Your objective »
Convert the data below into a Markdown table with the columns "No." and "Line", starting with the line that contains "Image resolution: width=514" and going on through the line that contains "coord(252,237)", skipping blank lines. Leave the pictures out of your answer.

Given information »
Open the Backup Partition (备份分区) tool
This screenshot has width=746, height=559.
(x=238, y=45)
==
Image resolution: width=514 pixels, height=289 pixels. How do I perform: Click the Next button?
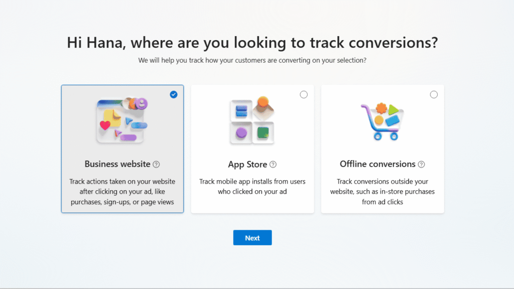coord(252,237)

Solved problem »
| No. | Line |
|---|---|
| 1 | Image resolution: width=514 pixels, height=289 pixels. How do I perform: Click the Next button? |
| 2 | coord(252,237) |